Zawieszenie sankcji wywołało wyraźne niezadowolenie polskiego rządu. Także w Stanach Zjednoczonych krytycy, wśród których znaleźli się wpływowi senatorowie Partii Demokratycznej (przewodniczący Senackiej Komisji Stosunków Zagranicznych Bob Menendez i przewodnicząca Podkomisji ds. Współpracy w Europie i Bezpieczeństwa Regionalnego Jeanne Shaheen), twierdzili, że unikając przed podjęciem decyzji rozmów z zainteresowanymi tematem partnerami, administracja okazała się bardziej zaangażowana w zbliżenie z Niemcami niż wspieranie Europy Środkowo-Wschodniej. Podnoszono także kwestię możliwych negatywnych konsekwencji tej decyzji dla relacji z Rosją i polityki odstraszania NATO.

Wspólne wyzwania globalne i regionalne

Mimo kontrowersji związanych z gazociągiem Nord Stream 2 i przerwy w kontaktach dwustronnych filary relacji między Stanami Zjednoczonymi a Polską pozostają nienaruszone. Ważne obszary współpracy politycznej, bezpieczeństwa, gospodarczej i regionalnej cieszą się ponadpartyjnym poparciem po stronie amerykańskiej, a także szerokim konsensusem na polskiej scenie politycznej.

Wspólnym mianownikiem pozostaje wzmocnienie NATO i działanie na rzecz wypełniania zobowiązań przez wszystkich sojuszników. Szczyt NATO w czerwcu 2021 r. potwierdził, że administracja Bidena pragnie zwiększyć wiarygodność USA w Sojuszu, ale także, że nadal zwraca uwagę na potrzebę rozwiązania problemu braku równowagi w obciążeniach Europy i Ameryki. Kluczowe będzie znalezienie sposobu na utrzymanie presji na sojuszników w kwestii wydatków na obronność, bez uciekania się do retoryki Trumpa mówiącego o krajach „winnych pieniądze” USA. Polska, która wypełnia zobowiązania NATO w zakresie wielkości budżetu obronnego i priorytetów modernizacji zdolności wojskowych, stanowi dobry przykład dla innych europejskich sojuszników.

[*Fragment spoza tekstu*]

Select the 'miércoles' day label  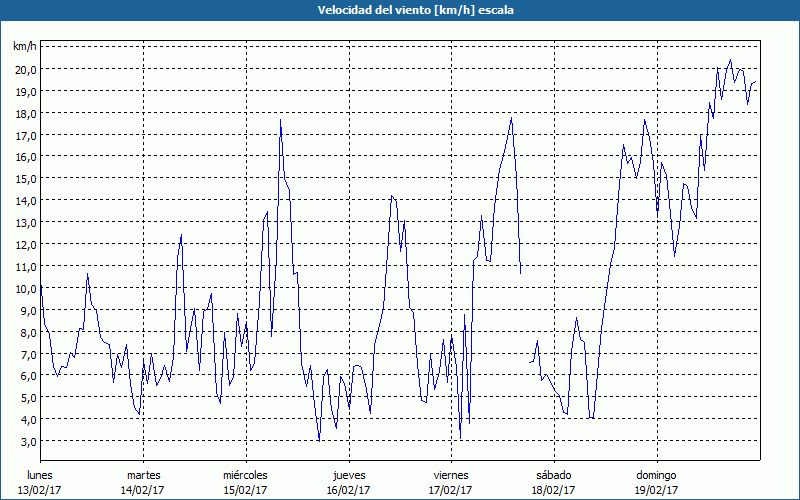tap(245, 475)
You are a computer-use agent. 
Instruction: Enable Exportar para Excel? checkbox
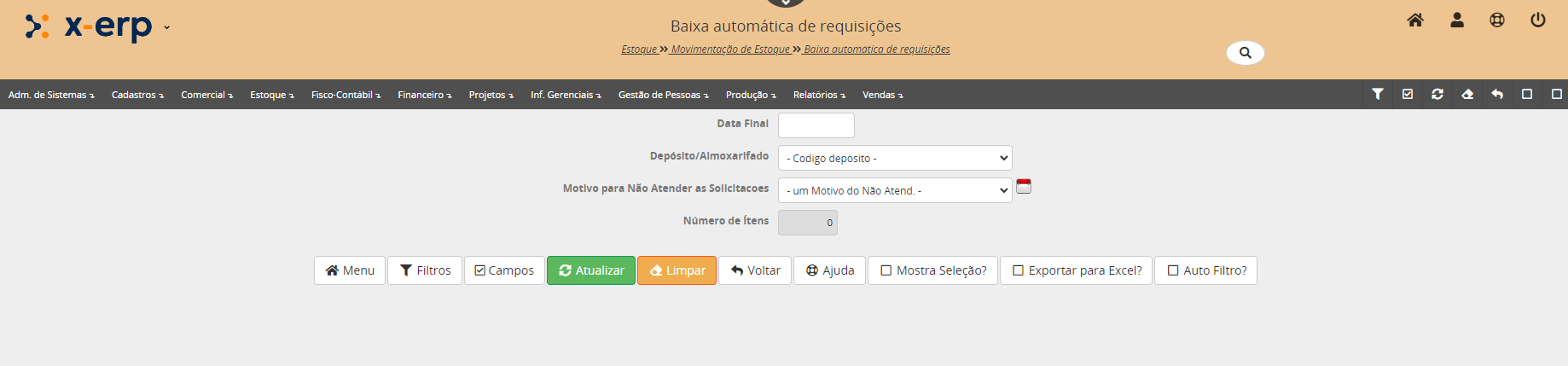point(1019,270)
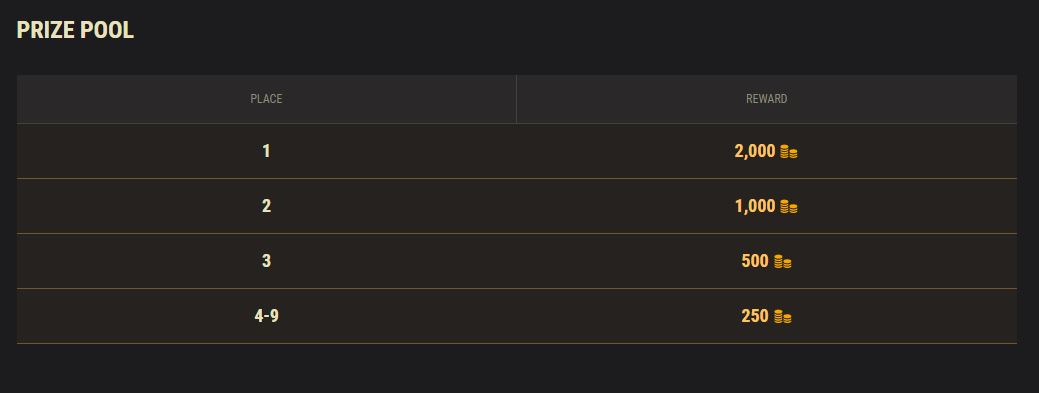This screenshot has width=1039, height=393.
Task: Click the coin icon next to 250
Action: [783, 317]
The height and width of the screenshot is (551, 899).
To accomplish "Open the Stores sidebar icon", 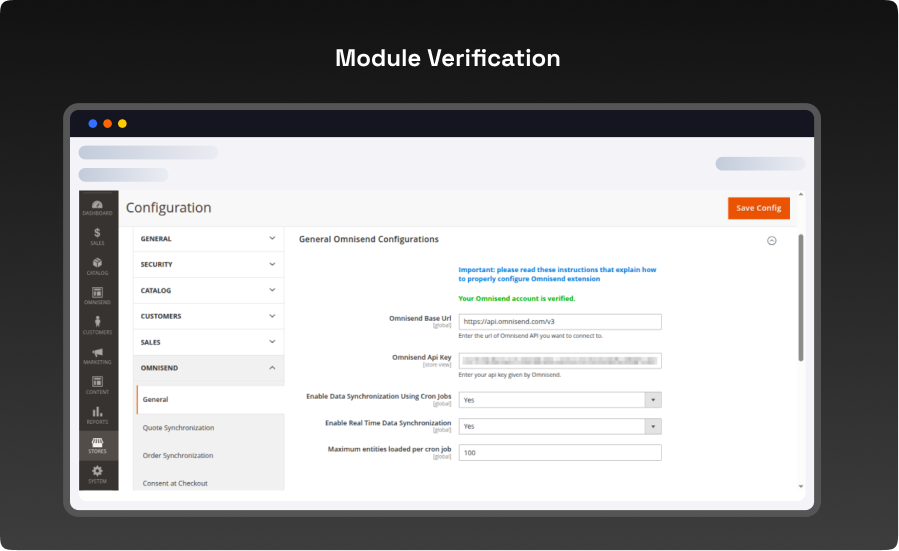I will point(97,444).
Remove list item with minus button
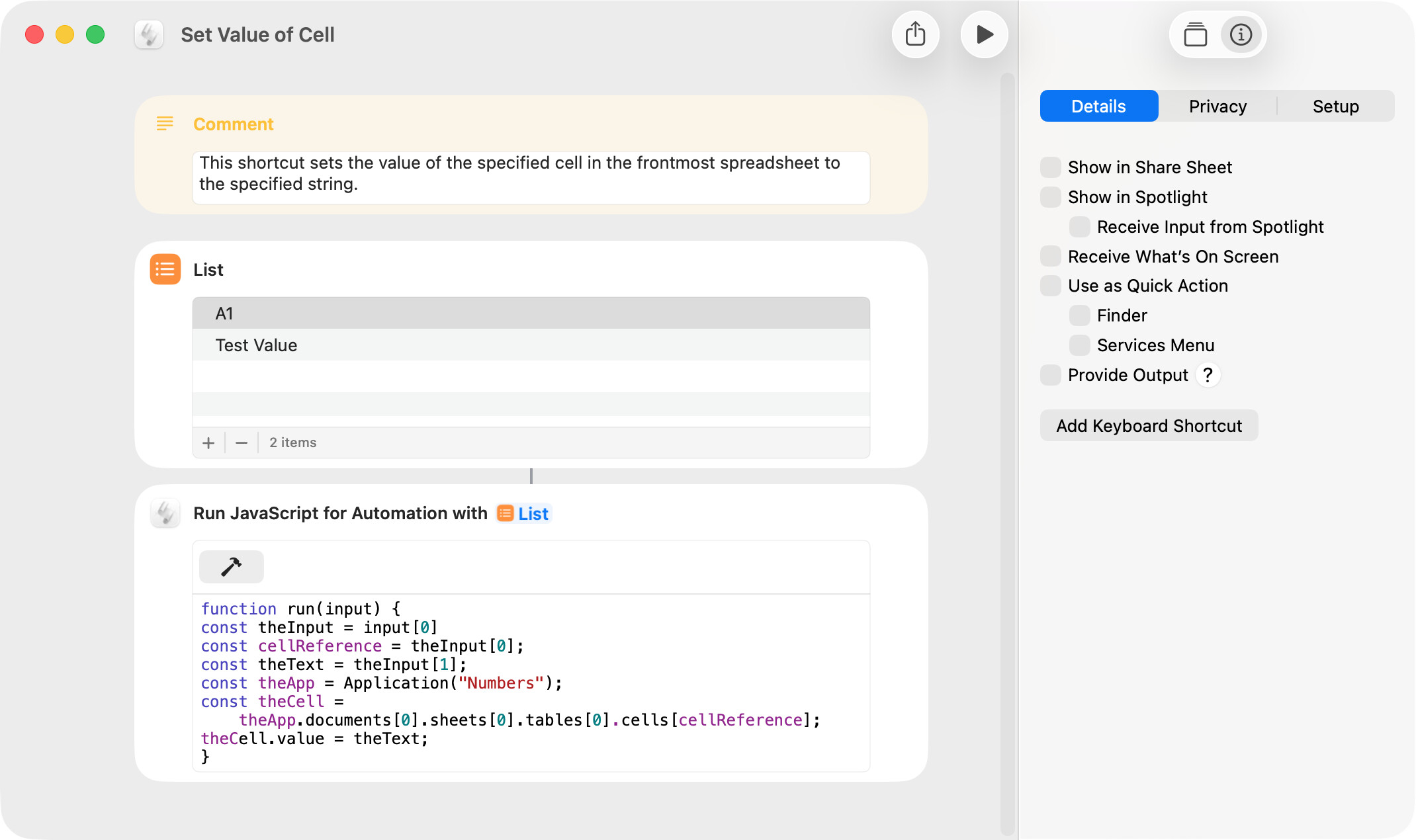The image size is (1416, 840). pos(242,442)
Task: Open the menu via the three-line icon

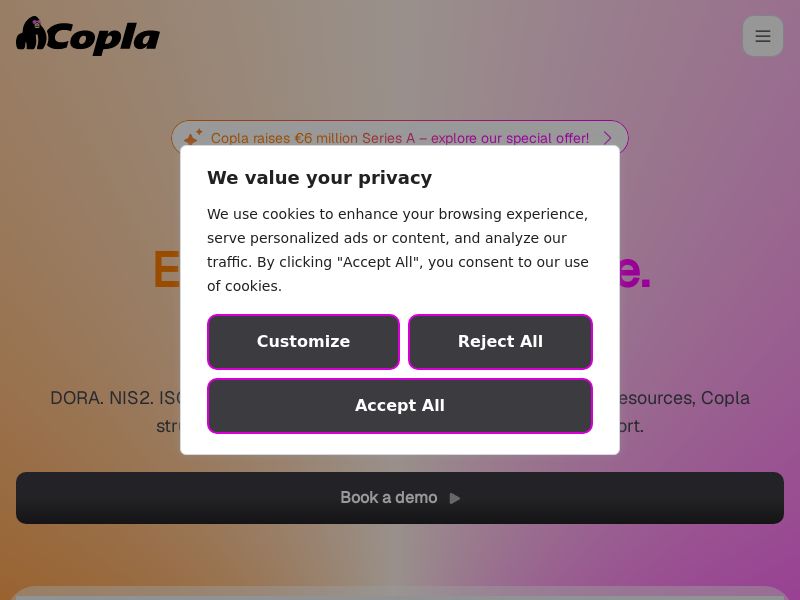Action: [763, 36]
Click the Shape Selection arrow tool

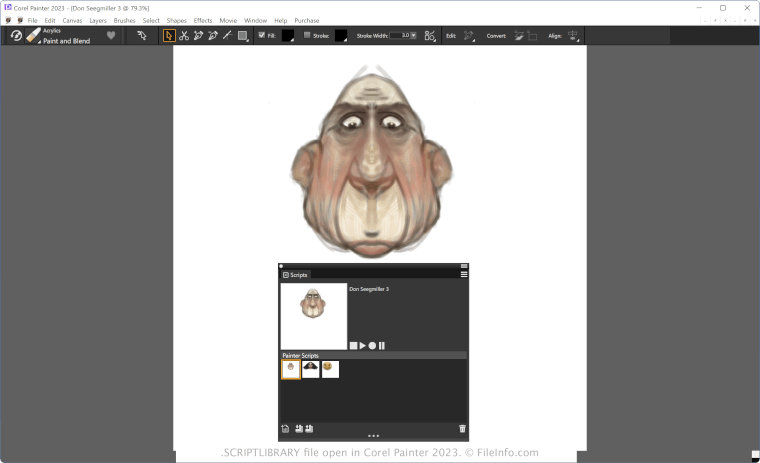pyautogui.click(x=169, y=35)
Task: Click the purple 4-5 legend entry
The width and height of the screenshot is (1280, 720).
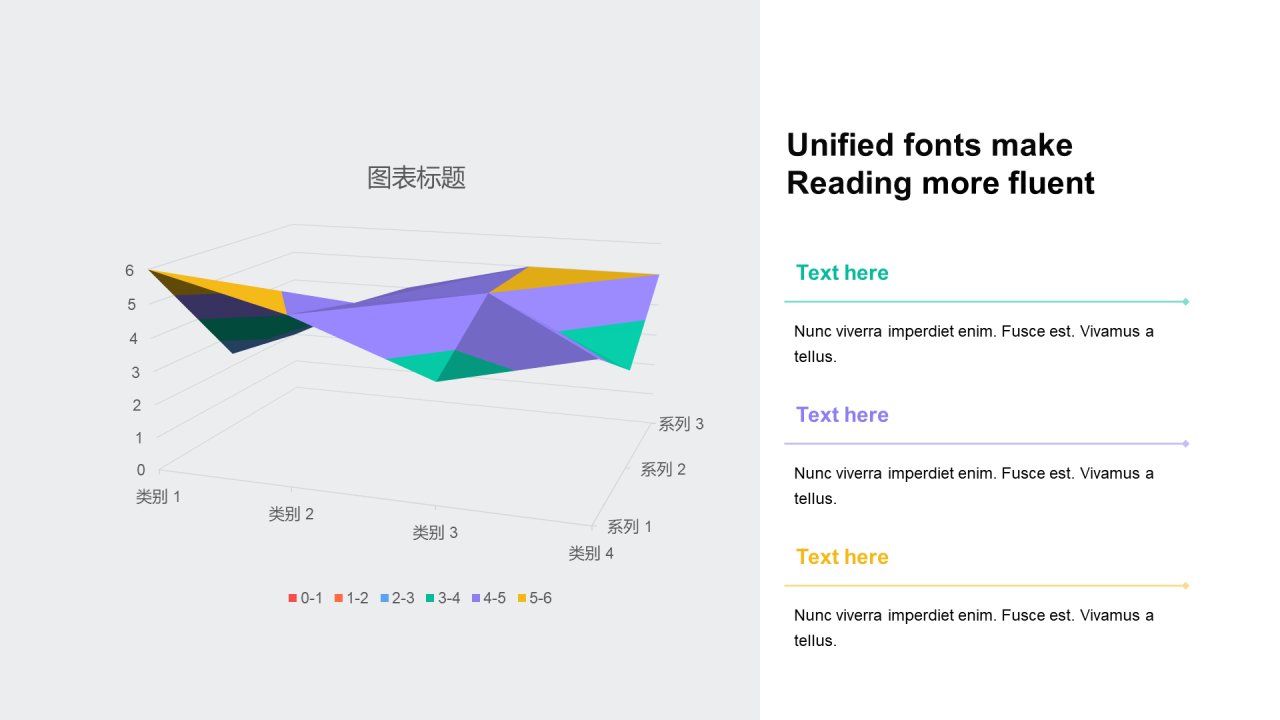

Istnieje również istotne podobieństwo postrzegania perspektyw współpracy amerykańsko-unijnej. Podczas spotkania UE–USA w czerwcu 2021 r. obie strony uzgodniły powołanie Rady ds. Handlu i Technologii (Trade and Technology Council, TTC), której celem będzie rozwój stosunków handlowych i inwestycyjnych oraz zacieśnienie współpracy w zakresie badań i rozwoju nowoczesnych technologii, takich jak sztuczna inteligencja i sektor cyfrowy. Ten krok, podobnie jak rozwiązanie sporu o dotacje dla Airbusa i Boeinga, jest w Polsce postrzegany jako pozytywny symbol gotowości obu stron do wzmocnienia i dalszego rozwoju relacji. Będzie to miało korzystny wpływ na ogólny stan stosunków transatlantyckich i amerykańsko-polskich. Polska nie zawsze będzie się opowiadać po stronie USA, ale będzie popierać osiągnięcie szybkiego postępu między UE a USA w wielu kwestiach. Obejmują one intensyfikację handlu transatlantyckiego, uzgadnianie wspólnych zasad i współpracę w zakresie celów polityki klimatycznej oraz polityki cyfrowej i nowych technologii. Biorąc pod uwagę niepewne perspektywy szybkiego zakończenia pandemii COVID-19, USA i UE powinny również rozważyć zacieśnienie współpracy w zwalczaniu obecnej i przyszłych pandemii, aby już na samym ich początku zwiększać szanse skutecznego przeciwdziałania.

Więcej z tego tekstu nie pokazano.